Considérant ce qui suit :

1. Madame A F, ressortissante congolaise, née le 20 juin 1990, a obtenu le statut de réfugiée par une décision du 20 juin 2021 de l'Office français de protection des réfugiés et apatrides (OFPRA). Des visas de long séjour ont été sollicités, au titre de la réunification familiale, pour G D et pour B E C, qu'elle présente comme ses enfants auprès de l'autorité consulaire à Kinshasa (République Démocratique du Congo), laquelle a rejeté ses demandes explicitement s'agissant de l'enfant G D et implicitement s'agissant de l'enfant B E C. Par une décision implicite, dont Mme A F demande l'annulation, la commission de recours contre les décisions de refus de visa d'entrée en France saisie d'un recours administratif préalable obligatoire formé le 25 janvier 2024 contre ces décisions consulaires, a, à son tour, refusé de délivrer les visas sollicités.

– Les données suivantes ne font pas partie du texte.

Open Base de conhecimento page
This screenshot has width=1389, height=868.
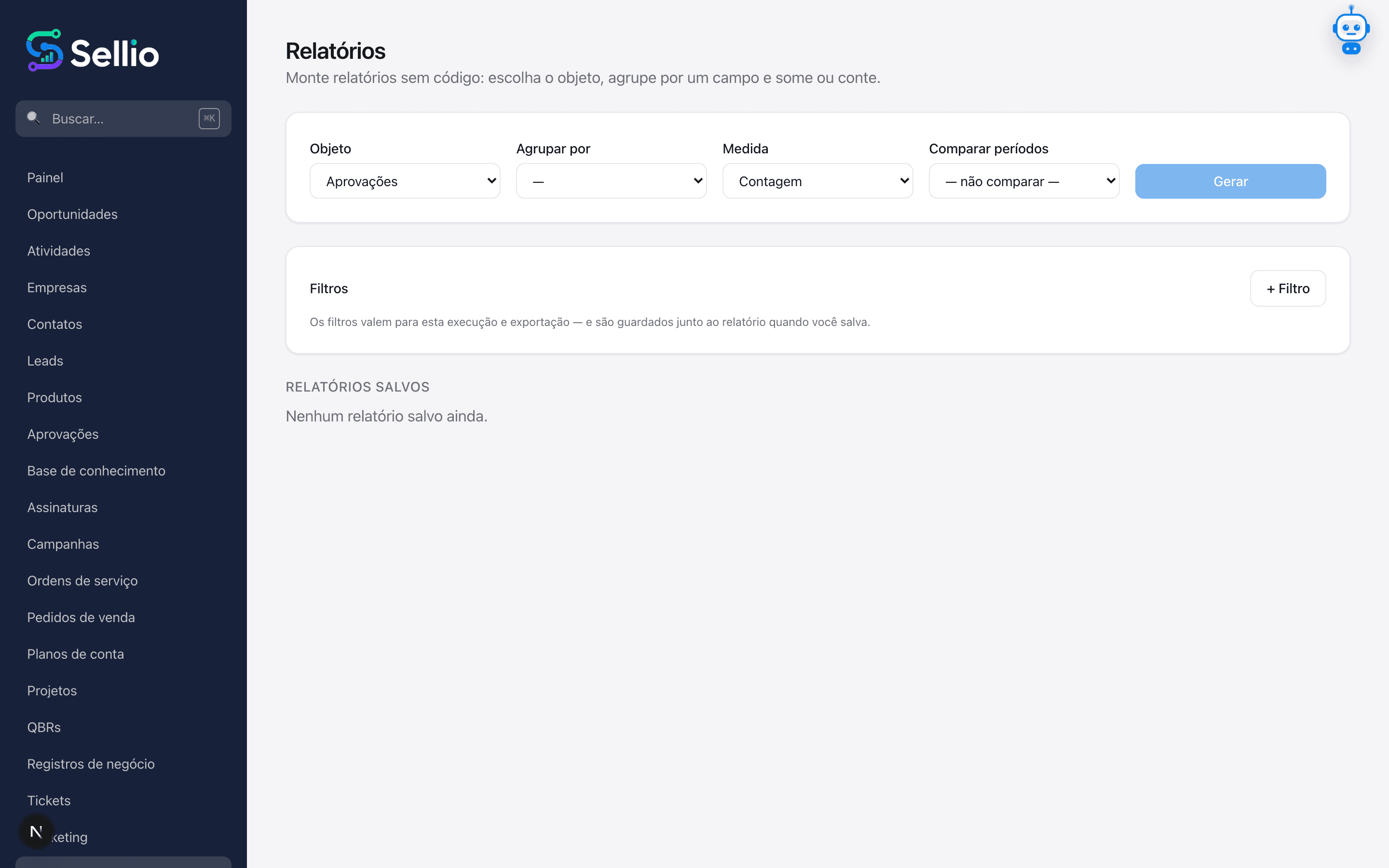click(x=96, y=471)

2. Le 12 décembre 2024, postérieurement à l'introduction de la requête, l'autorité consulaire française à Kinshasa (République Démocratique du Congo) a délivré à B E C et G D des visas de long séjour au titre de la réunification familiale. Par suite, les conclusions de Mme A F à fin d'annulation des refus de délivrer de tels visas et celles à fin d'injonction sont devenues sans objet. Il n'y a, dès lors, plus lieu d'y statuer.

3. Mme A F a obtenu le bénéfice de l'aide juridictionnelle totale. Ainsi, son conseil peut se prévaloir des dispositions de l'article 37 de la loi du 10 juillet 1991. Il y a lieu, dans les circonstances de l'espèce, de mettre à la charge de l'État la somme de 600 euros à verser à Me Danet, sous réserve de sa renonciation à percevoir la part contributive de l'Etat au titre de l'aide juridictionnelle.

D É C I D E :

Article 1er : Il n'y a pas lieu de statuer sur les conclusions aux fins d'annulation et d'injonction sous astreinte de la requête de Mme A F.

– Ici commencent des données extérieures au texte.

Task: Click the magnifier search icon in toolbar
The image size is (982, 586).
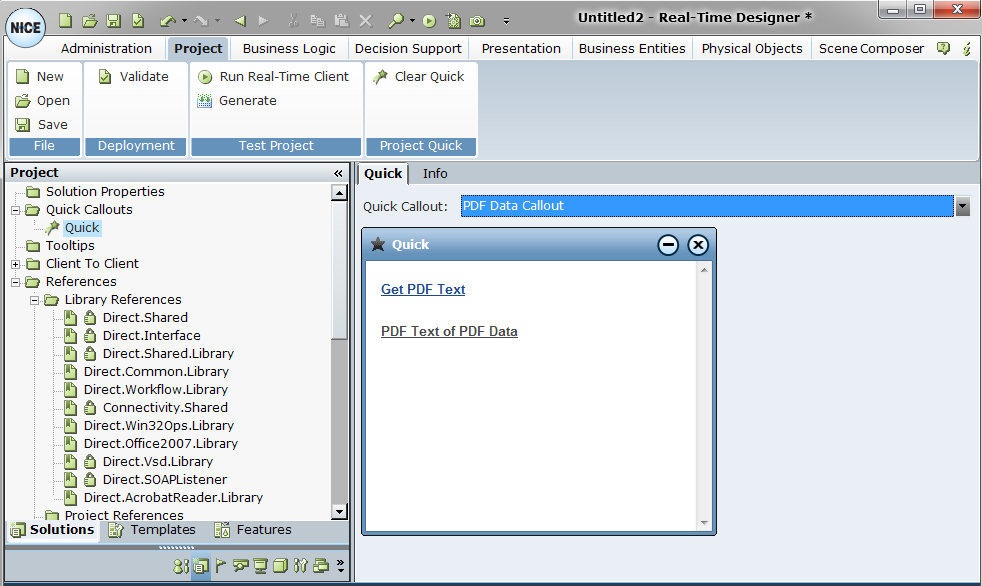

Article 2 : L'Etat versera à Me Danet une somme de 600 euros (six cents euros) en application des dispositions du deuxième alinéa de l'article 37 de la loi du 10 juillet 1991 et de l'article L. 761-1 du code de justice administrative, sous réserve que celle-ci renonce à percevoir la somme correspondant à la part contributive de l'Etat.

Article 3 : Le présent jugement sera notifié à Mme A F, à Me Danet et au ministre d'Etat, ministre de l'intérieur.

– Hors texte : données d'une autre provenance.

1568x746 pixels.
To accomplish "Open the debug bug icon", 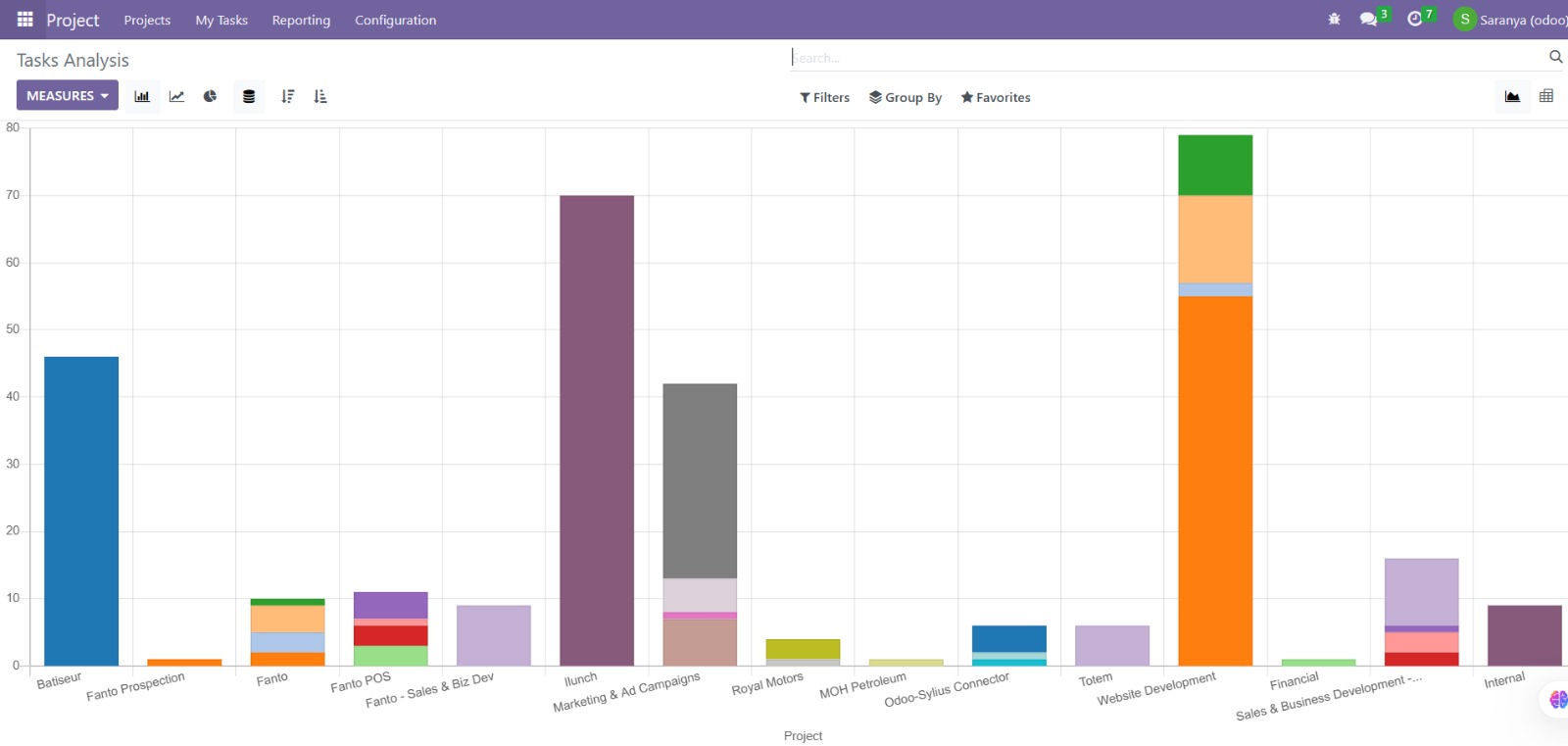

Délibéré après l'audience du 2 juin 2025, à laquelle siégeaient :

Mme Specht-Chazottes, présidente,

Mme Guillemin, première conseillère,

M. Bernard, conseiller.

Rendu public par mise à disposition au greffe le 23 juin 2025.

La rapporteure,

F. GUILLEMINLa présidente,

F. SPECHT-CHAZOTTES

La greffière,

C. GUILLAS

La République mande et ordonne au ministre d'Etat, ministre de l'intérieur, en ce qui le concerne ou à tous commissaires de justice à ce requis en ce qui concerne les voies de droit commun contre les parties privées, de pourvoir à l'exécution de la présente décision.